Le 21 juin 2024 restera dans les annales comme le jour où le Gabon a décidé de jouer au Monopoly avec de vrais puits de pétrole. En rachetant Assala, le pouvoir a balayé les doutes des sceptiques d’un revers de képi, prouvant que la « réappropriation de l’économie » n’est pas qu’un slogan de meeting, mais une réalité sonnante et trébuchante. À l’époque, les critiques pleuvaient comme une averse équatoriale, mais aujourd’hui, on nous demande de faire fi des commentaires passés pour admirer le paysage : un secteur pétrolier censé restaurer la « dignité des Gabonais » à chaque coup de pompe.
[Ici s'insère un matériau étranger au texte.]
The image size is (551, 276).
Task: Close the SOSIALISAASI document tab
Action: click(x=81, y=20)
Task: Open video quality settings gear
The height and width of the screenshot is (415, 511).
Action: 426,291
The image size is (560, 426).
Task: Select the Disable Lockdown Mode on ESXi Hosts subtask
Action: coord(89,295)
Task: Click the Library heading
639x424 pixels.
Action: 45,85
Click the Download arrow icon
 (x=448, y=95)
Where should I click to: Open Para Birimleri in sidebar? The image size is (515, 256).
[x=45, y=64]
Transformer localement les matières premières et réviser les accords poussiéreux, voilà le nouveau catéchisme de la Ve République. On promet que désormais, tout est possible, même l’alchimie consistant à transformer des barils de brut en fierté nationale instantanée. Si l’augmentation des quotas de production de l’État suffit à rendre leur dignité aux citoyens, alors Gamba et son champ de Ngongui sont en passe de devenir le nouveau centre spirituel du pays, là où l’on baptise les espoirs de développement dans une nappe de pétrole enfin « souverain ».Le passage au peigne fin des ralliements d’Assala, SMP ou Tullow Oil est présenté comme une marche triomphale entamée le 30 août 2023. C’est la « trajectoire en marche », un train à grande vitesse où les wagons de la souveraineté sont solidement accrochés à la locomotive de la Ve République. On nous explique avec une assurance désarmante que presque deux ans après, les objectifs sont atteints, faisant de chaque baril extrait une preuve tangible que le destin national ne se décide plus dans les salons parisiens, mais directement à la source, au cœur de la forêt et du sable.Reste toutefois cette curieuse notion de « dignité » qui semble désormais indexée sur le cours du Brent.
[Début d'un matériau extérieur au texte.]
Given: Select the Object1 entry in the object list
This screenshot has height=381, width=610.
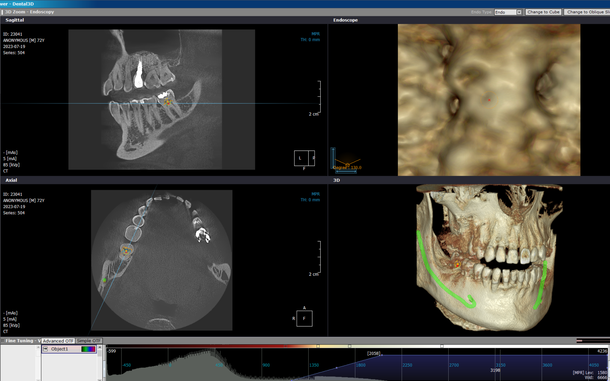Looking at the screenshot, I should (x=69, y=349).
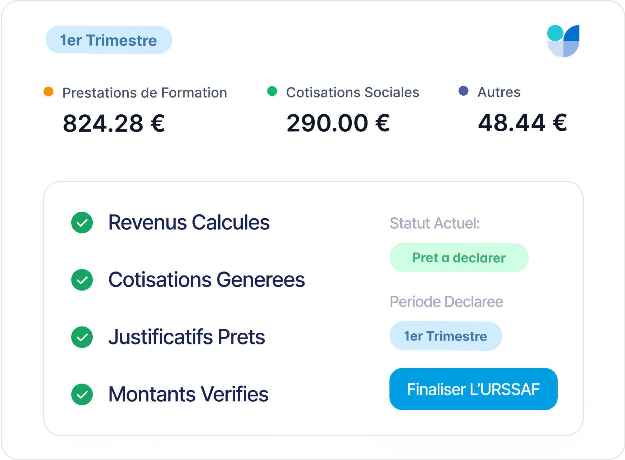The width and height of the screenshot is (625, 460).
Task: Click the purple Autres dot
Action: pyautogui.click(x=464, y=91)
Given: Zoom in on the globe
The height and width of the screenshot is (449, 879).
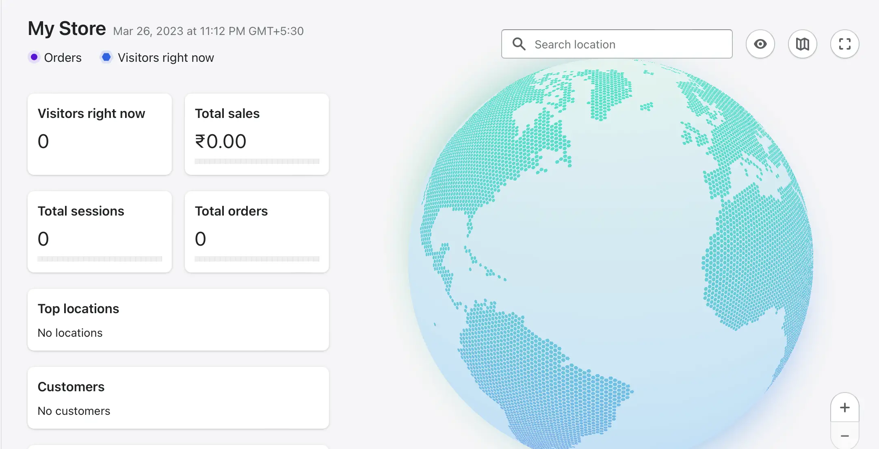Looking at the screenshot, I should (844, 408).
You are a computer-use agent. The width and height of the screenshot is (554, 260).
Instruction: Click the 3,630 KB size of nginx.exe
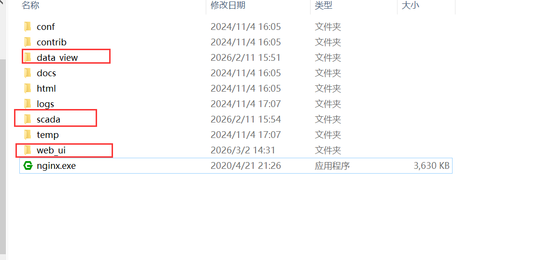(431, 166)
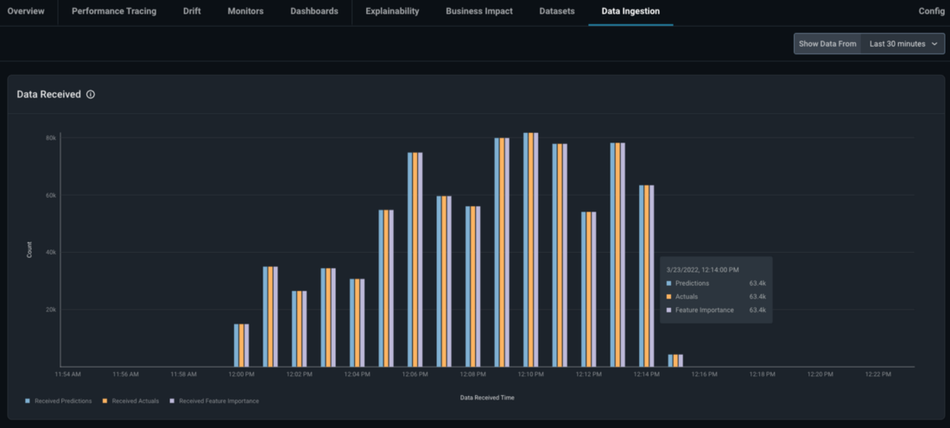Toggle Received Predictions legend swatch
Screen dimensions: 950x428
(x=28, y=401)
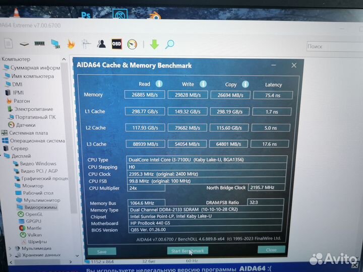363x272 pixels.
Task: Click the Save button in benchmark dialog
Action: [x=101, y=251]
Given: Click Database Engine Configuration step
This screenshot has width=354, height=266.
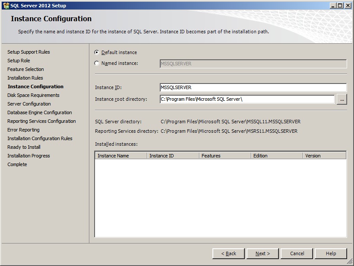Looking at the screenshot, I should pos(39,112).
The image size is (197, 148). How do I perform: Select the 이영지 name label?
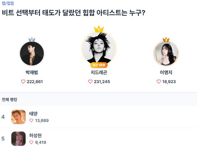(x=166, y=73)
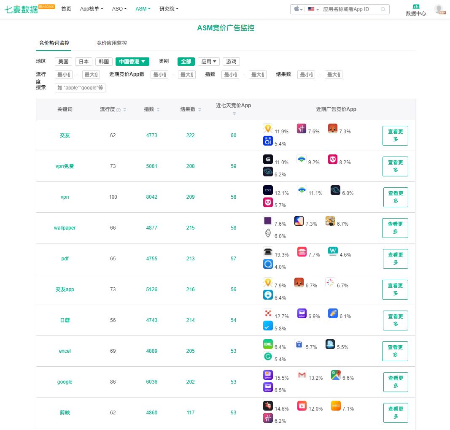The image size is (450, 430).
Task: Click the user avatar with VIP badge
Action: click(439, 9)

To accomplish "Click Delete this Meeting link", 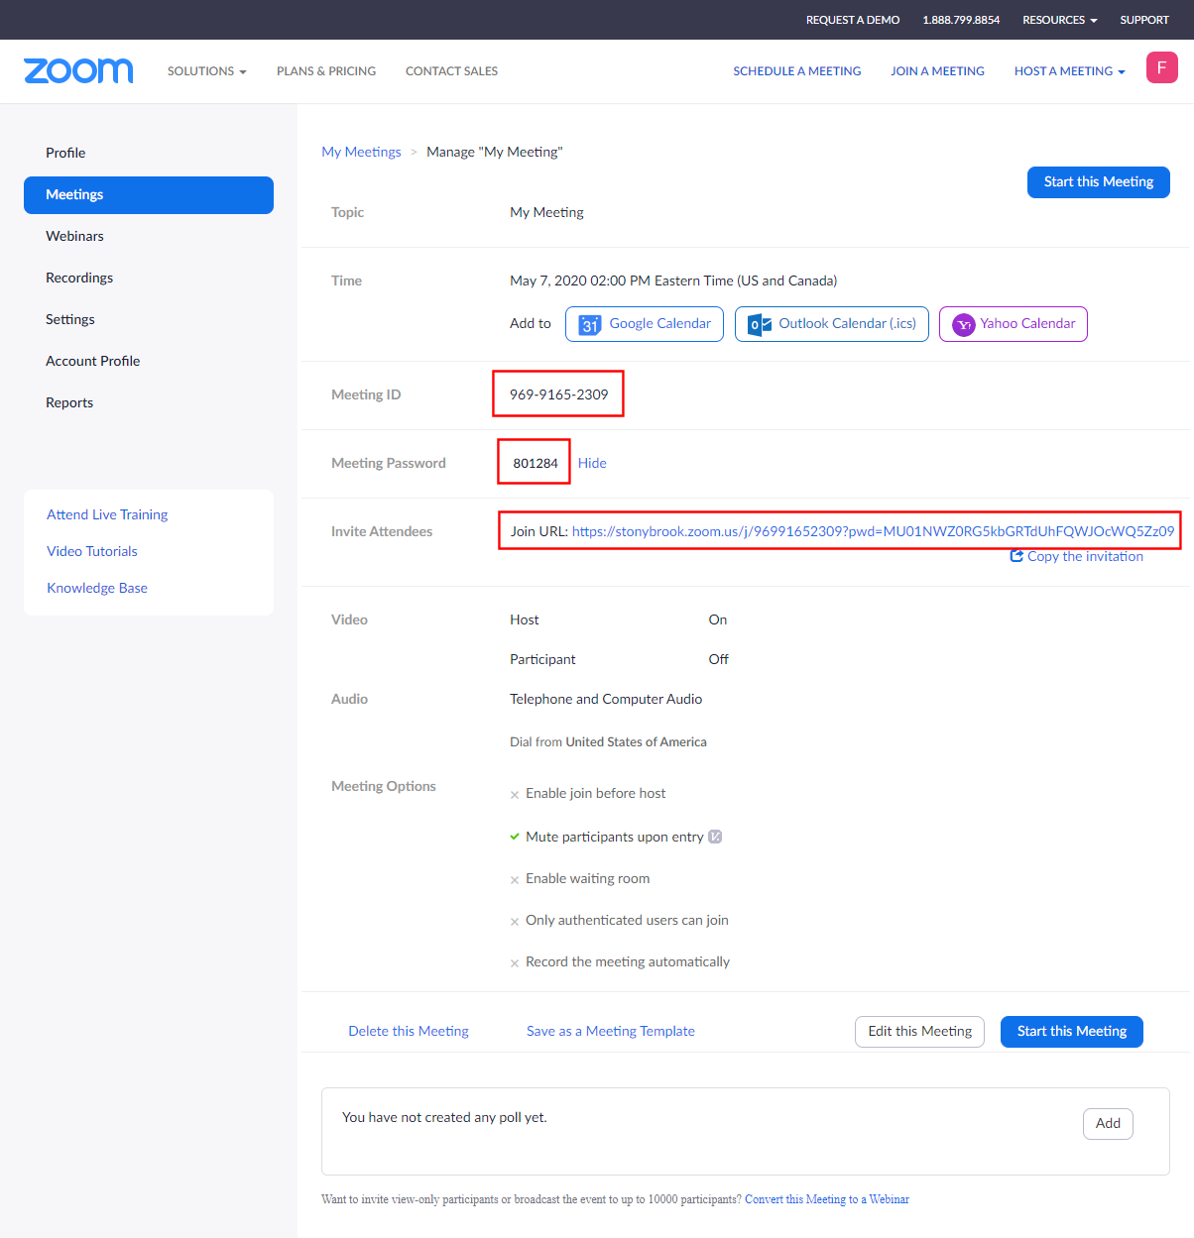I will point(409,1031).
Dans cette Ve République où l’on rachete des multinationales comme on achète son pain, la véritable performance sera de s’assurer que les dividendes de cette dignité ne restent pas bloqués dans les tuyaux de l’administration. Car si tout est désormais « possible », le plus grand défi reste encore de prouver que ce pétrole racheté à prix d’or servira à autre chose qu’à graisser les rouages d’une machine qui, même souveraine, a toujours eu une fâcheuse tendance à consommer beaucoup de carburant.